- Work to complete
Print, from the listing below, the lines starting at the line containing "[Instagram] (1321, 26)" and ending at the line containing "[TikTok] (1271, 26)", exactly as they stand, and print nothing else.

- Record set

+++

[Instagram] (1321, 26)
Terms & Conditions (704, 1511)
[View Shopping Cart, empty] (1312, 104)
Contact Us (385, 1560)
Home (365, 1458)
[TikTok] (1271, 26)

+++

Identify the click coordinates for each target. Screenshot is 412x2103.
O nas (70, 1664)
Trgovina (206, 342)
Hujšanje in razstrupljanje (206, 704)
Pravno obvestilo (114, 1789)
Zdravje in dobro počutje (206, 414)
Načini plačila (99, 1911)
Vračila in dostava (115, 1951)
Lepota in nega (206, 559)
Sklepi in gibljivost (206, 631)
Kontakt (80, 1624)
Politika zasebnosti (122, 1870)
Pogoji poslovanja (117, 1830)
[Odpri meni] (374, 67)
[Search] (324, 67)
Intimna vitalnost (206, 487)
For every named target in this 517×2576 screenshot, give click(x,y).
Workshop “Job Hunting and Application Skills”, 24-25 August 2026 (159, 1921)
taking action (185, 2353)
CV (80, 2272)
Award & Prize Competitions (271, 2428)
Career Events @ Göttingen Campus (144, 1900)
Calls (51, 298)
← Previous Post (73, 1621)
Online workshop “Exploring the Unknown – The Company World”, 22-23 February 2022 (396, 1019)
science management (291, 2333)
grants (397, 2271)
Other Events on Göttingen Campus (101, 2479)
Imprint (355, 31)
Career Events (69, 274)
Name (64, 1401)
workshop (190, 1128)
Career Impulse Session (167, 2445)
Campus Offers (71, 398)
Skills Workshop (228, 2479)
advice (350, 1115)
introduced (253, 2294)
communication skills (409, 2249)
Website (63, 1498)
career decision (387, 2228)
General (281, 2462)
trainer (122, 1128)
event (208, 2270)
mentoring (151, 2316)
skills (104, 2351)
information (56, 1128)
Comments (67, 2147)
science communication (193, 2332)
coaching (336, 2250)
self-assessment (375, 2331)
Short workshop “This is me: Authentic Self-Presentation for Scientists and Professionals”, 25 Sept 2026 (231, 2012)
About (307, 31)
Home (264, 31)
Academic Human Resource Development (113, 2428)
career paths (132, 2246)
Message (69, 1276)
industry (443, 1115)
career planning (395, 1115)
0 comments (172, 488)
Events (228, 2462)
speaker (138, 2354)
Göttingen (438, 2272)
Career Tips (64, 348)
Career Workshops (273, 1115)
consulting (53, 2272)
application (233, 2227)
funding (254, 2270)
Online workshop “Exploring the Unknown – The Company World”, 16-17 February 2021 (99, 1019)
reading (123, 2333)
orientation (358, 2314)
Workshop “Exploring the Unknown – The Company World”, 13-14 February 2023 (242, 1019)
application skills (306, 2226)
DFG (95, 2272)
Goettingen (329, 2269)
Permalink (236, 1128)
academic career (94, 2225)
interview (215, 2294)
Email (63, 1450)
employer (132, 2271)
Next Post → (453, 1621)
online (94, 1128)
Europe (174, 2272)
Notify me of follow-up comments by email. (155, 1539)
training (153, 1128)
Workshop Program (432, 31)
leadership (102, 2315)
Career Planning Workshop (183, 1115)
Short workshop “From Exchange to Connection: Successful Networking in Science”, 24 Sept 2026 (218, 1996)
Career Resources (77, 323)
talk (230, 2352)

+++

- Answer to the problem
[Instagram] (1321, 26)
Terms & Conditions (704, 1511)
[View Shopping Cart, empty] (1312, 104)
Contact Us (385, 1560)
Home (365, 1458)
[TikTok] (1271, 26)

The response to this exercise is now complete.